Approximately 80 students traveled to the event with LU’s Student Alumni Association, and nearly 20 more students who are performing internships in D.C. joined them.
LU further rolled out the welcome mat at CPAC by hosting its own Liberty University reception for students, alumni and friends during the conference. Even if they didn’t attend CPAC, friends of LU were welcomed to stop by and enjoy light refreshments — and nearly 150 people attended.
“We had a full room of Liberty friends, faculty, staff, prospective students and alumni,” said Melissa Small, LU’s director of marketing and alumni relations. “It was great to meet the alumni in the D.C. area.”
CPAC is the largest annual gathering of conservative students, activists and policymakers in the United States.

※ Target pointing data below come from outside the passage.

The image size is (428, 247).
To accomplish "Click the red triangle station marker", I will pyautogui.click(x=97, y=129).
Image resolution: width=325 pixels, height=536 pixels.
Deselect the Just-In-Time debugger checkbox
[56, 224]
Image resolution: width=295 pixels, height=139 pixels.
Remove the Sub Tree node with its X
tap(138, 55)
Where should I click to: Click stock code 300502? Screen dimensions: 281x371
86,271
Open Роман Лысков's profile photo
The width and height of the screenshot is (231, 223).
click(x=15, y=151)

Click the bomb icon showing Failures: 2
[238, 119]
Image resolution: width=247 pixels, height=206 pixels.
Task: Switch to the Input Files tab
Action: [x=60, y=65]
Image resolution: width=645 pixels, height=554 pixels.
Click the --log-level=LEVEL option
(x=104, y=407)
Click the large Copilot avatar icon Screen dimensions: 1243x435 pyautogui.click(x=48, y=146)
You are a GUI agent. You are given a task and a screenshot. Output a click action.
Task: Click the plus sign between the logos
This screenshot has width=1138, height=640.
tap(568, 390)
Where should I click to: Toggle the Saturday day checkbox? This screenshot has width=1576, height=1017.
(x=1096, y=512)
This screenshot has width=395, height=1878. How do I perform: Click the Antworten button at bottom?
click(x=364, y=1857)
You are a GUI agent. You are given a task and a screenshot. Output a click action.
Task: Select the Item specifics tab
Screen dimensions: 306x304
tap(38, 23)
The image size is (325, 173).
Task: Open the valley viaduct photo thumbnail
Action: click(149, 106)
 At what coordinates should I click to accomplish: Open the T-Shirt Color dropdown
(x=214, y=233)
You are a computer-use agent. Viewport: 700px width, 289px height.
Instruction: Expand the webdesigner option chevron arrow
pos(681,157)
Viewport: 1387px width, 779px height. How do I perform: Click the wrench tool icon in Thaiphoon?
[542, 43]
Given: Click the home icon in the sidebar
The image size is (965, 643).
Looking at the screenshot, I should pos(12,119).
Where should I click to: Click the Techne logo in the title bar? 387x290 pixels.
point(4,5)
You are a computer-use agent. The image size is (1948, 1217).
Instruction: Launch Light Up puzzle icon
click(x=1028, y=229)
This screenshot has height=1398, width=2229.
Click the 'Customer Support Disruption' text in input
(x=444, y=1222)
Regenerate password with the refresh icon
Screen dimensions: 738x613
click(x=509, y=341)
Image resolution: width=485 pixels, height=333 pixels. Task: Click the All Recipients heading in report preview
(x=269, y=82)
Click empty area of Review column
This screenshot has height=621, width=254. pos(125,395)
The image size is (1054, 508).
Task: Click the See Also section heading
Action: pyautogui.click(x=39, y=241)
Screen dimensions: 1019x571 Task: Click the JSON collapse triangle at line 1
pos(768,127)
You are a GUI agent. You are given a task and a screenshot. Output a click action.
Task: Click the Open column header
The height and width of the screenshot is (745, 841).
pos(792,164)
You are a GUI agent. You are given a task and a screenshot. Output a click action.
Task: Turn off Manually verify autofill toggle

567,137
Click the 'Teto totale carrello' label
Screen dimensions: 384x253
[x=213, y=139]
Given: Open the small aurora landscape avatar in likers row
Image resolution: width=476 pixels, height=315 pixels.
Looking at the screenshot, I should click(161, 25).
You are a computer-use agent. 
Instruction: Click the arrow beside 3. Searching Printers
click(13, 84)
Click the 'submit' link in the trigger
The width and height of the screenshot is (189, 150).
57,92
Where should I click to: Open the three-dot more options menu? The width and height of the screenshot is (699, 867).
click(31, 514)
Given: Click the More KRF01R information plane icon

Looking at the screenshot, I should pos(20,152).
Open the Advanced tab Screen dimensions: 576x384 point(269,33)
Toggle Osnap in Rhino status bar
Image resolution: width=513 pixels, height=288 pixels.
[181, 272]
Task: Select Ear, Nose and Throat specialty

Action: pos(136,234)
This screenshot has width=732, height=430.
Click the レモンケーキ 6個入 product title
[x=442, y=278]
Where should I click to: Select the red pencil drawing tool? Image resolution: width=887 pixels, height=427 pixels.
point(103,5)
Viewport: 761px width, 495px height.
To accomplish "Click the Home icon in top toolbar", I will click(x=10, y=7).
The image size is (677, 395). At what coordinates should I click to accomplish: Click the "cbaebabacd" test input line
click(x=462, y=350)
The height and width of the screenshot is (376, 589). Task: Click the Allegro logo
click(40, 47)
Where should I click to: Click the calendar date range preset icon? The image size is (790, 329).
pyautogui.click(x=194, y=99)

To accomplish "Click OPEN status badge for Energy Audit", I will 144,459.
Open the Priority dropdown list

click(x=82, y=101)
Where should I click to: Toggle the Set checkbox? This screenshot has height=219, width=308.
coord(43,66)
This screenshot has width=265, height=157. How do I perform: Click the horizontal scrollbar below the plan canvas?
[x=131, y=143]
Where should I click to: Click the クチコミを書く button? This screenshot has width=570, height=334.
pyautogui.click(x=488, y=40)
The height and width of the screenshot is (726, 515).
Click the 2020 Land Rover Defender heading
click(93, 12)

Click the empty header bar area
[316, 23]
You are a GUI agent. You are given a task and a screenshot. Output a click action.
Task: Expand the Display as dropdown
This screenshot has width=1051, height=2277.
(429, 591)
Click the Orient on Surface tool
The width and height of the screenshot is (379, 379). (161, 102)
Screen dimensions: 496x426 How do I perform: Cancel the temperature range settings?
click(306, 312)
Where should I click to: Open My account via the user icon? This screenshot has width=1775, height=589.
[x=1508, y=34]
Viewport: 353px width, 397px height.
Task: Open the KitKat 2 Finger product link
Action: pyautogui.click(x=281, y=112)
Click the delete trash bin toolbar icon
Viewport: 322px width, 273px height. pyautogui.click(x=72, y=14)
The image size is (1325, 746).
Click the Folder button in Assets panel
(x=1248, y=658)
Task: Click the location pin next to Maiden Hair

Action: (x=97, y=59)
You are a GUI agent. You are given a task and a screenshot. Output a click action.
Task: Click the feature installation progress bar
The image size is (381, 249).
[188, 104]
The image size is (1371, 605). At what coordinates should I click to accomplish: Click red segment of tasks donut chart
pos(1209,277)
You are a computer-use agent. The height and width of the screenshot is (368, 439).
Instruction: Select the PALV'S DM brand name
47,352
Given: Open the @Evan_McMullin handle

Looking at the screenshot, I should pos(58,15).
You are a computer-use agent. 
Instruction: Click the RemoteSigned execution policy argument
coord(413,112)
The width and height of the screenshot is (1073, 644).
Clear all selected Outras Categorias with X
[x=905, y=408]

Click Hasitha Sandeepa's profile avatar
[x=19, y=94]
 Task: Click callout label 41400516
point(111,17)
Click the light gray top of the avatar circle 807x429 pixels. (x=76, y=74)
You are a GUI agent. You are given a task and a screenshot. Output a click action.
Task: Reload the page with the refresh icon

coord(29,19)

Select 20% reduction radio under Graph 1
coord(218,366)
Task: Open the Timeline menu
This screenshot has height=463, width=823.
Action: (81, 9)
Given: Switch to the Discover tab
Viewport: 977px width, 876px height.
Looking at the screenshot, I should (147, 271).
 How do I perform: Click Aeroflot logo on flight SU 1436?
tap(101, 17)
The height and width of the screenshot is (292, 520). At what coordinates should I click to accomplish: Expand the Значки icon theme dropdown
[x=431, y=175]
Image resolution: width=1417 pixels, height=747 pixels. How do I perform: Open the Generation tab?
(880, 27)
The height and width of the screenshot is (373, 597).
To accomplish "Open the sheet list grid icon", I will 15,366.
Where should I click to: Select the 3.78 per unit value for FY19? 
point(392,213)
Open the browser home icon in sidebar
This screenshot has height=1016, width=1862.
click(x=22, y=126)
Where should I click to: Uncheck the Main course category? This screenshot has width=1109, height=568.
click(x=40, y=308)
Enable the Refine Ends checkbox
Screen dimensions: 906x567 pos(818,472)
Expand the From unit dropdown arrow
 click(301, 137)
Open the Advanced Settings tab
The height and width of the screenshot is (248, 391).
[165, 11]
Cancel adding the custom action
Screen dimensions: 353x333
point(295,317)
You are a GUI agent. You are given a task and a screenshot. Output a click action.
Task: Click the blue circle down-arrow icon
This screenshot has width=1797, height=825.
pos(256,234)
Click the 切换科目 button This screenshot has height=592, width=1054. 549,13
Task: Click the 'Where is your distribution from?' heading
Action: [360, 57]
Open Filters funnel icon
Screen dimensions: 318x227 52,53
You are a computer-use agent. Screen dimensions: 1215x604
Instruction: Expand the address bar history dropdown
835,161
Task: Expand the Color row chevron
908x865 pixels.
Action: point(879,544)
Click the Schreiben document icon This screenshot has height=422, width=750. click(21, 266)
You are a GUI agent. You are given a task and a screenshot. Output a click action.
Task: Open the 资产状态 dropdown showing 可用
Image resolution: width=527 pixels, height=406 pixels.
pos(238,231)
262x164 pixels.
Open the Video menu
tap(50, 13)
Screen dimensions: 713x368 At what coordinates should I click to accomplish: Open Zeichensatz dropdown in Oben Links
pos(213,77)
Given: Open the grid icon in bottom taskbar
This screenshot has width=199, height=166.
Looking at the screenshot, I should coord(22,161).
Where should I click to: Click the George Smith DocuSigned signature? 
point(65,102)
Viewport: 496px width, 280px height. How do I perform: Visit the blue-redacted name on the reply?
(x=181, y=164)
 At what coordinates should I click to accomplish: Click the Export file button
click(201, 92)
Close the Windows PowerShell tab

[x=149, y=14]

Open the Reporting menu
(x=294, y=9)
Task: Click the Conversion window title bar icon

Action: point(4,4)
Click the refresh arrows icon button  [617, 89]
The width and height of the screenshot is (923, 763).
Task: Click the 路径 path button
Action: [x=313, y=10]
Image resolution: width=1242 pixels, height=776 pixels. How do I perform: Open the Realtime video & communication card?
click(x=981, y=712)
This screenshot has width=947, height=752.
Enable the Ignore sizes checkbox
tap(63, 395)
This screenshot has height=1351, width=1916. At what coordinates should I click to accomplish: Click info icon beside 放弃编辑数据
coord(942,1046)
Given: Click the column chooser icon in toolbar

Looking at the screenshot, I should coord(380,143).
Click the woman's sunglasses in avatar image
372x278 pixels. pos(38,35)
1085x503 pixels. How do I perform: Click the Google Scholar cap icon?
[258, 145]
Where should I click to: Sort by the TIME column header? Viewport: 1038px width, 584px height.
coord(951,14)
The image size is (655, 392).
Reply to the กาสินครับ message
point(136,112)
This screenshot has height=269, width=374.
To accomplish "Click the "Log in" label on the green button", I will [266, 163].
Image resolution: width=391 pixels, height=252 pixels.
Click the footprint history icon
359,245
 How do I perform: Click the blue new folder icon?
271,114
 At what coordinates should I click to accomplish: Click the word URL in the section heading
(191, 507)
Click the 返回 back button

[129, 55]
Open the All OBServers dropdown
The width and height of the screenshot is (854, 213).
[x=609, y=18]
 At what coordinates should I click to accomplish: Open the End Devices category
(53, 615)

This year’s conference, held Feb. 26-28, drew well-known Republicans including Newt Gingrich, Mitt Romney, Ron Paul and Rush Limbaugh.
“Now more than ever, it’s important with having a shift in the country’s leadership to be involved in the conservative movement and aware of how changes can be made,” said Small.
This is the second year that LU’s School of Law has hosted a reception at CPAC. The reception included speeches from an Arizona congressman and School of Law Dean Mat Staver, as well as booths representing the Alumni Relations Office, LU Online and the School of Law.
“CPAC is a wonderful venue for School of Law staff to meet highly motivated, conservative students from all over the country. These students want to be world changers, and that’s what we’re in the business of doing. We made many friends for Liberty and the law school at CPAC 2009,” said Abigail Tuomala, Director of Admissions at the School of Law.
For Meghan Maginnis, an LU alumna and leader of the university’s 200-plus member D.C. Alumni Chapter, the event was a way to reconnect with her Liberty roots.
“It’s because of [LU founder] Dr. Falwell’s conservative influence and stand on the moral issues that I’m the strong, outspoken person I am today,” she said.